# DIRECTION A
In the commentary on a child's retelling of a Pooh story, which A. A. Milne book is the child retelling?
# DIRECTION B
In the commentary on a child's retelling of a Pooh story, condense the paragraph beginning "The petite fille is an enthusiastic and inventive narrator" into a short bulleted list that keeps its main facts.
# DIRECTION C
Write the next part of the commentary on a child's retelling of a Pooh story, starting after its final sentence.

What does this 4-minute video tell you about this child’s experience of children’s books?  She offers an inventive retelling of A. A. Milne‘s The House at Pooh Corner, starring Winnie-the-Pooh, Tigger, and… baby monkeys.  I posed this question to all three of my classes as the first electronic message board post of the term.  Here’s my answer.

The petite fille is an enthusiastic and inventive narrator, launching the tale with Pooh and Tigger discovering the baby monkeys’ absence.  As in a fairy tale, her narrative’s emphasis is on plot.  Lots of things happen, usually with little regard for setting or the psychology of the characters involved.  There’s a breathless “And then…” quality to her storytelling.  Lost in the trees, the baby monkeys see bats, crocodiles, hippopotami, giraffes.  They (the monkeys, presumably) “had taken a very long trip. They did not even take the train.”  They meet “frightening trees,” “monsters,” and “ghosts.”  Later on, the story introduces a witch, the rare clawed mammoth, and even a journey to heaven.  She does her best to keep the tale full of incident.

The tale’s elements of social realism certainly recall the fairy tale more than Milne’s work.  They encounter “boxes with animals who are poor” and “without anything to eat.”  These boxed animals are not only hungry and lost, but fleeing a social order that would like to see them “put in jail.”  The narrative here evinces an awareness of the indifference with which an allegedly civilized society treats its most vulnerable citizens. Belying the stereotype that children are unsuited for “grown-up” themes, this child shares her concern not only for the poor but for a suicidal hippo — who, belatedly, regrets his death wish.

(Word and element location records)
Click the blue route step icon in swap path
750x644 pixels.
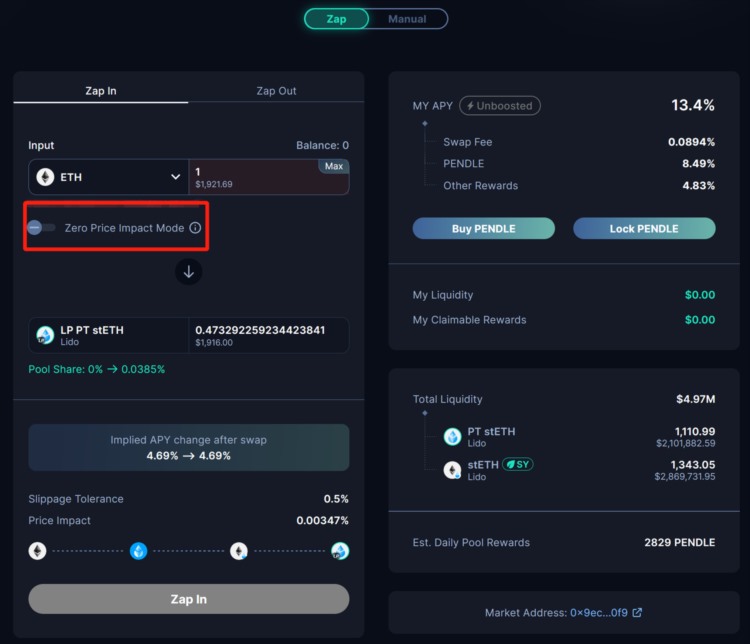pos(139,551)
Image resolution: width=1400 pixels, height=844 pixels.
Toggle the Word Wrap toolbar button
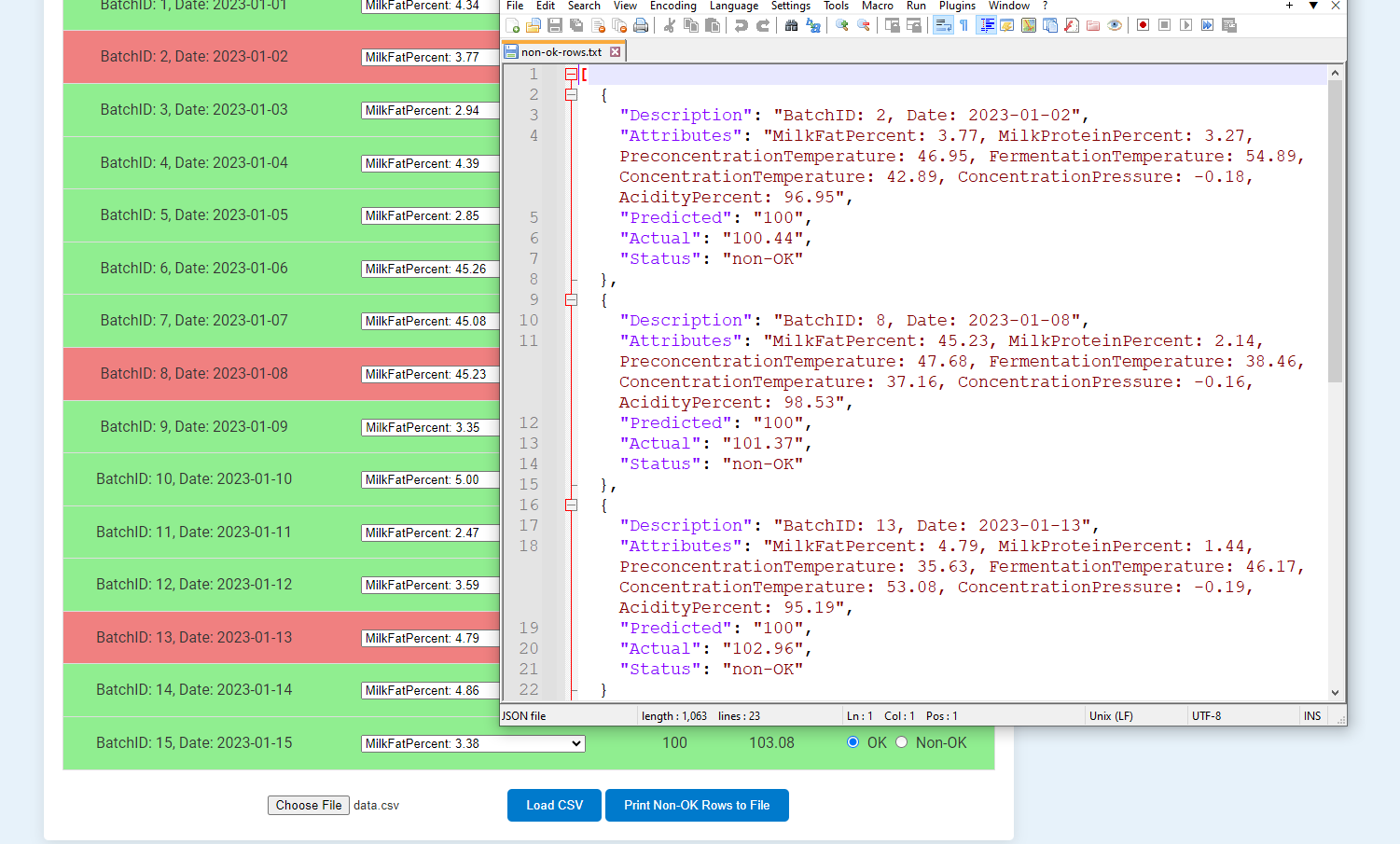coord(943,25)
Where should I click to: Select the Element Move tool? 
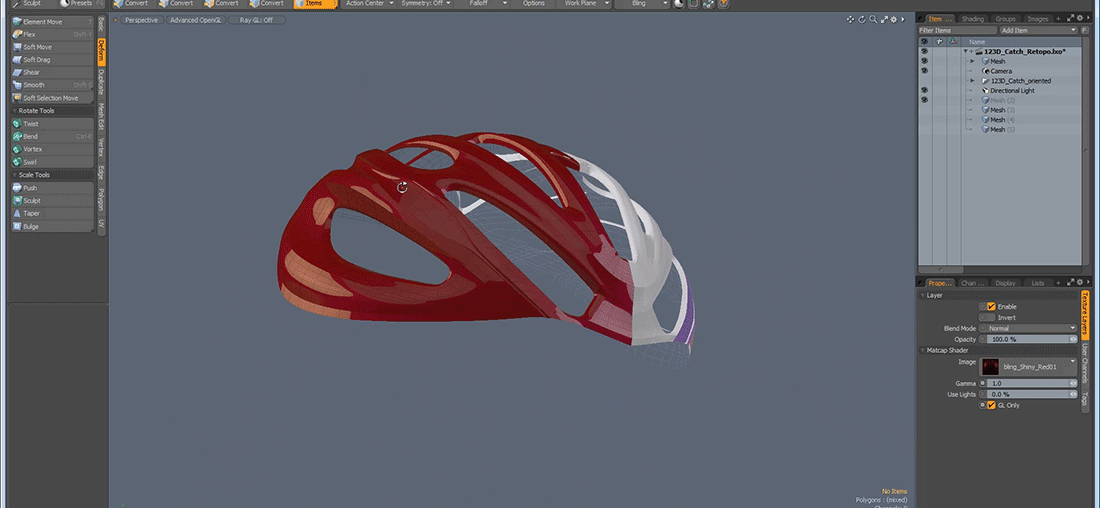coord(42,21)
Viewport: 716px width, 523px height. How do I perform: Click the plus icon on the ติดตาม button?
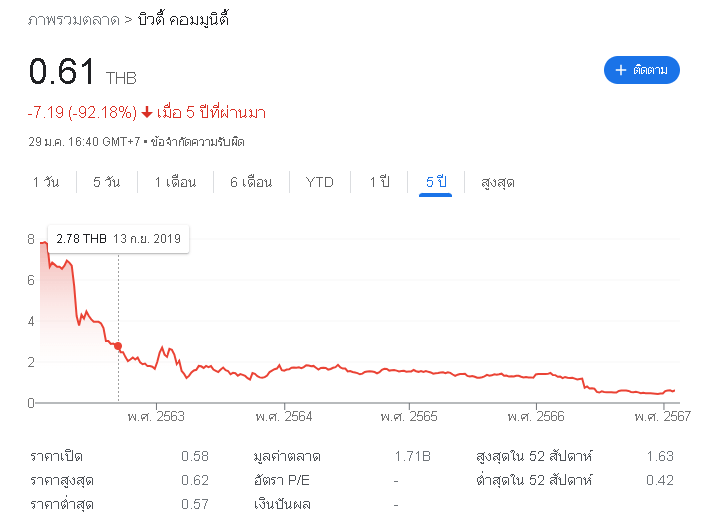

# TASK RESULT A
The House at Pooh Corner.

# TASK RESULT B
- The petite fille is an enthusiastic, inventive narrator who opens with Pooh and Tigger discovering that the baby monkeys are gone.
- As in a fairy tale, her narrative focuses on plot, with little regard for setting or character psychology, and has a breathless "And then…" quality.
- Lost in the trees, the baby monkeys see bats, crocodiles, hippopotami, and giraffes.
- The story also features "frightening trees," "monsters," "ghosts," a witch, the rare clawed mammoth, and a journey to heaven, keeping the tale full of incident.

# TASK RESULT C
E.H. Shepherd's original drawing of Winnie-the-PoohOften, Pooh and Tigger find themselves relegated to secondary characters instead of the starring role they are used to.  In the second minute of the story, Tigger jumps into the trees, and recovers the lost monkeys.  Then, he and Pooh head off “into the woods to find some strawberries,” but a witch intervenes — sending the narrative back towards fairy tales once more.  The witch claims ownership of the strawberries, resulting in a fight.  A helmet-clad king lion — bearing both sword and shield — rescues them, and Pooh and Tigger again slide back into the role of supporting players.

Our young narrator’s sense of audience is key.  She not only responds to the woman’s (her mother’s?) prompting, but even brings her into the story: “There was a lady who had a ring like yours but different,” she reports.  (The difference? It’s orange.)  Enabling a happy ending, this orange ring is also magic, able to kill witches and set the people free.

Incidentally, I deliberately framed the question as “this child” rather than as “children”: I don’t want to suggest that this child speaks for all children.  Though people are fond of making such statements (“children will love this!” etc.), they’re impossible to support — unless you survey a large group of children, of course, but the sort of person given to such proclamations rarely does.  Rather, I find this video interesting for what it tells us about one child’s experience of story.  She’s focused on narrative, audience, and discusses subjects that might give some grown-ups pause.  The entire performance resembles a fairy tale as told by Edward Lear.  Sure, we’re missing the Quangle Wangle.  But that’s OK.  We’ve got nonsense, magic, and baby monkeys!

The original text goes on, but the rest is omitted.